Seth Godin does a great job of narrating the slippery slope of compromise in product design and customer experience.
It’s like the death of 1,000 cuts.
It actually reminds me of a certain major computer manufacturer that is focused on “cutting costs to maximize profits” above all else. In my humble little opinion, above their customers and their employees. Lots of little design compromises in their operations, products, and in their packaging.
Contrast this to the packaging of Apple’s products. You may not have ever unpacked a new Apple product, but it is a pretty amazing experience. Everything is designed, it all fits together like a well-formed, engineered machine.
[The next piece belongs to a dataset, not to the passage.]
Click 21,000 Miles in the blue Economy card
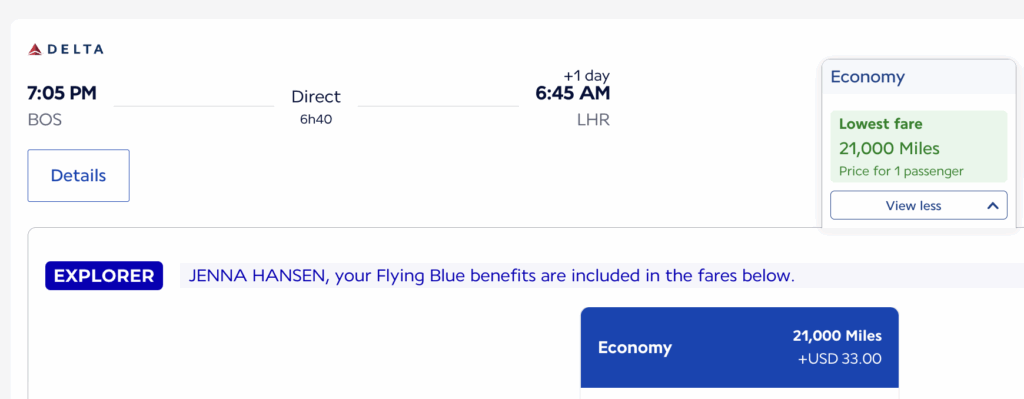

This is so well known, that when new Apple products come out, enthusiast sites document the unpacking process… pictures of each step, all the foam, the packaging, every element down to the manuals and cd. It really is like getting a present on your birthday.
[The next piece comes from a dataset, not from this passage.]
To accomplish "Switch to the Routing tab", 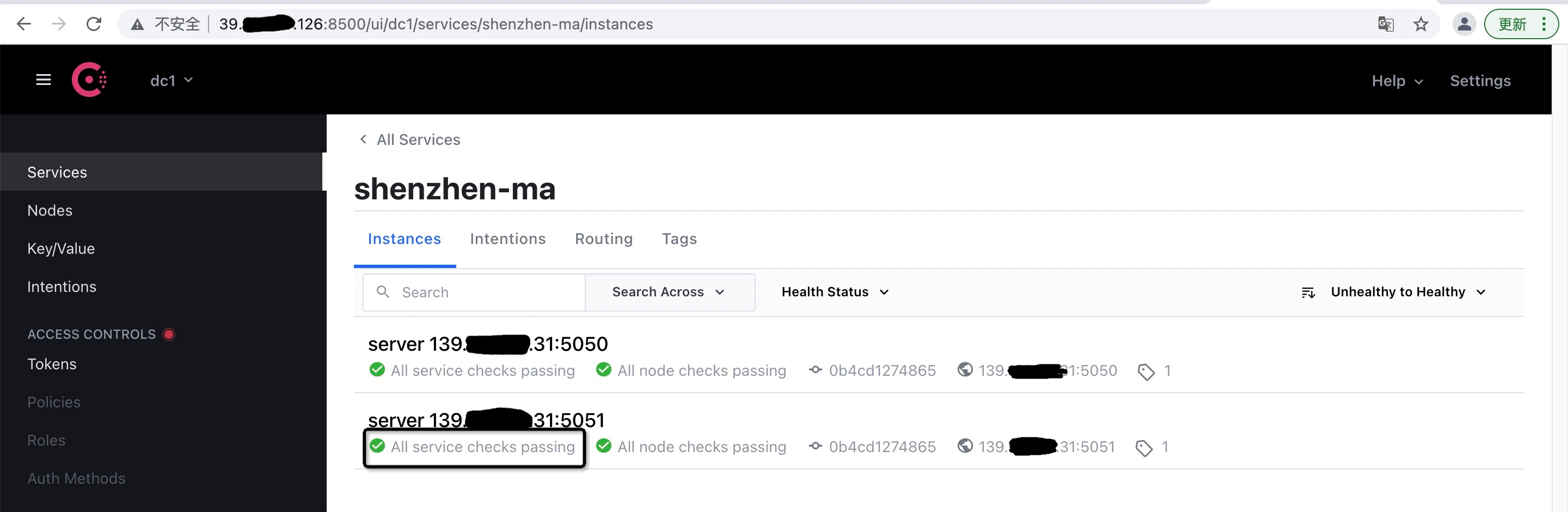I will [604, 239].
What about the experience of recieving the results of your product or service? Do you know what is that experience is like?
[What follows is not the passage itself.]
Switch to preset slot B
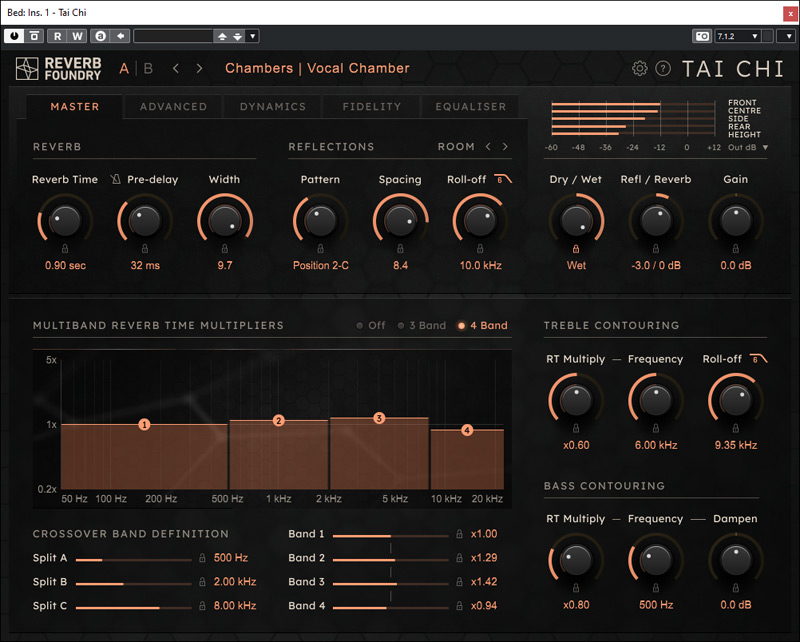 click(x=149, y=69)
In my many years in marketing at ad/interactive agencies, as well as client side, I’ve observed some great packaging of ideas, and some terrible ones. One of the huge things many agencies forget is that your client contact has to sell your agency’s ideas to their peers and bosses. Have you done all you can to make this easy for them? Too often service firms focus on their single point of contact, and forget who they have to sell to.
Others do an even worse job of delivery of their ideas… a few excel sheets, and a note in email explaining it. As the client, how can you convince your boss that this vendor is doing a good job if the ideas are presented so poorly and simplistically? Yea, the data is there… but does a busy client have time to decipher them? What does that do to your reputation over at the client’s office?
What does your product/service delivery say about you? Do you make it easy for clients to share how good you are?